Work order: Omit all pictures, then retype the data exactly as given.

Supplied material:
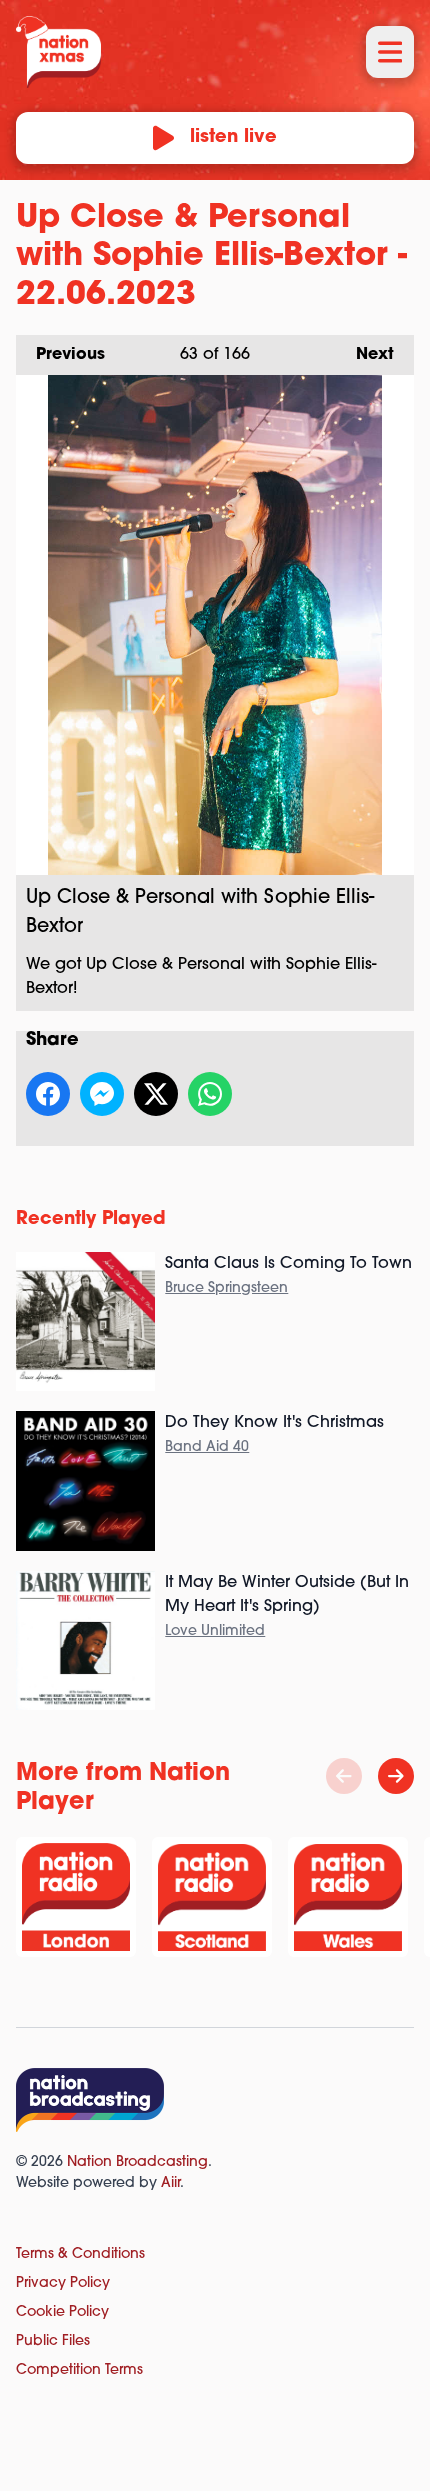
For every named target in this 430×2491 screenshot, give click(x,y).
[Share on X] (156, 1094)
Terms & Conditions (80, 2254)
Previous (60, 355)
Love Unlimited (215, 1631)
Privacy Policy (63, 2283)
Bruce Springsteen (226, 1288)
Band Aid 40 (207, 1447)
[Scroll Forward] (396, 1776)
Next (365, 355)
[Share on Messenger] (102, 1094)
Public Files (53, 2341)
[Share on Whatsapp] (210, 1094)
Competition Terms (79, 2370)
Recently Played (91, 1220)
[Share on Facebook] (48, 1094)
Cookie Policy (62, 2312)
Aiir (170, 2183)
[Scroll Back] (344, 1776)
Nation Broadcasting (137, 2162)
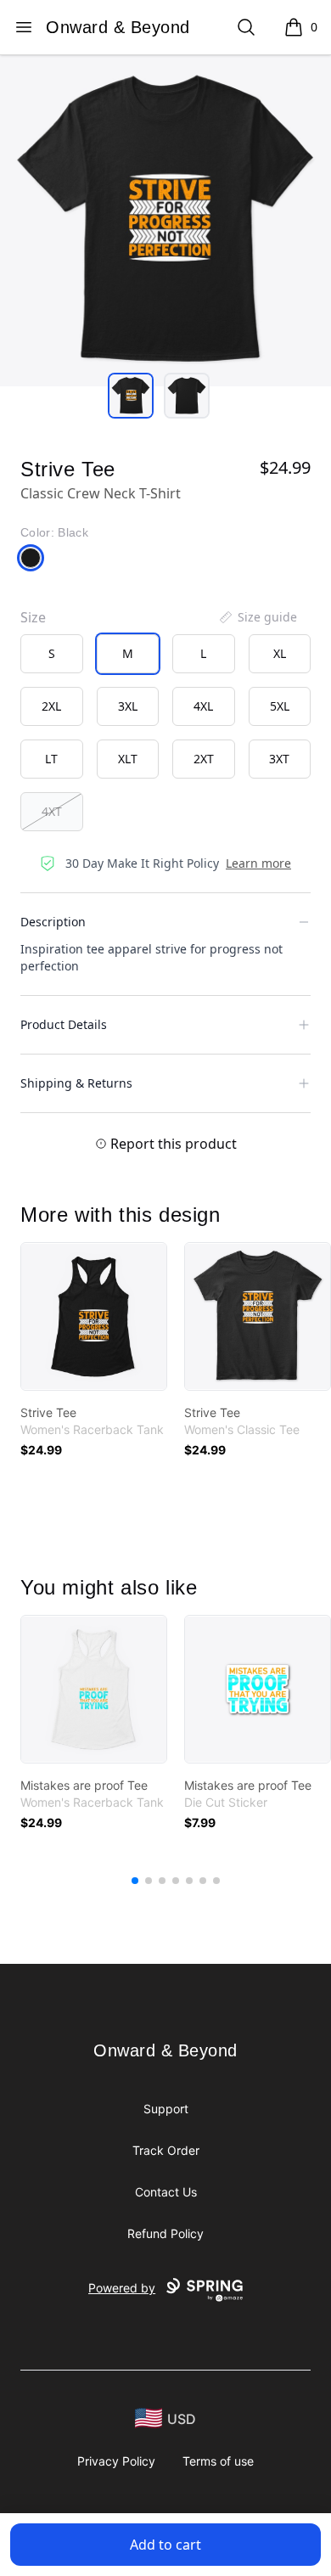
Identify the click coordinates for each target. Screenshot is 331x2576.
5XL (279, 706)
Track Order (165, 2150)
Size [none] (33, 617)
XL (279, 653)
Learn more (258, 863)
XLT (127, 759)
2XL (51, 706)
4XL (203, 706)
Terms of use (218, 2461)
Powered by (121, 2288)
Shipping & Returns (76, 1083)
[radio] (51, 653)
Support (165, 2108)
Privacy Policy (116, 2461)
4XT (52, 811)
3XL (127, 706)
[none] (257, 617)
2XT (204, 759)
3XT (279, 759)
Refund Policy (165, 2233)
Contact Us (166, 2192)
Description (53, 922)
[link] (93, 1316)
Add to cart (165, 2544)
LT (51, 759)
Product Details (63, 1024)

Response area:
For every named target in this 430×2491 screenshot, give click(x,y).
[Share on X] (156, 1094)
Terms & Conditions (80, 2254)
Previous (60, 355)
Love Unlimited (215, 1631)
Privacy Policy (63, 2283)
Bruce Springsteen (226, 1288)
Band Aid 40 (207, 1447)
[Scroll Forward] (396, 1776)
Next (365, 355)
[Share on Messenger] (102, 1094)
Public Files (53, 2341)
[Share on Whatsapp] (210, 1094)
Competition Terms (79, 2370)
Recently Played (91, 1220)
[Share on Facebook] (48, 1094)
Cookie Policy (62, 2312)
Aiir (170, 2183)
[Scroll Back] (344, 1776)
Nation Broadcasting (137, 2162)
Identify the click coordinates for each target. Screenshot is 331x2576.
5XL (279, 706)
Track Order (165, 2150)
Size [none] (33, 617)
XL (279, 653)
Learn more (258, 863)
XLT (127, 759)
2XL (51, 706)
4XL (203, 706)
Terms of use (218, 2461)
Powered by (121, 2288)
Shipping & Returns (76, 1083)
[radio] (51, 653)
Support (165, 2108)
Privacy Policy (116, 2461)
4XT (52, 811)
3XL (127, 706)
[none] (257, 617)
2XT (204, 759)
3XT (279, 759)
Refund Policy (165, 2233)
Contact Us (166, 2192)
Description (53, 922)
[link] (93, 1316)
Add to cart (165, 2544)
LT (51, 759)
Product Details (63, 1024)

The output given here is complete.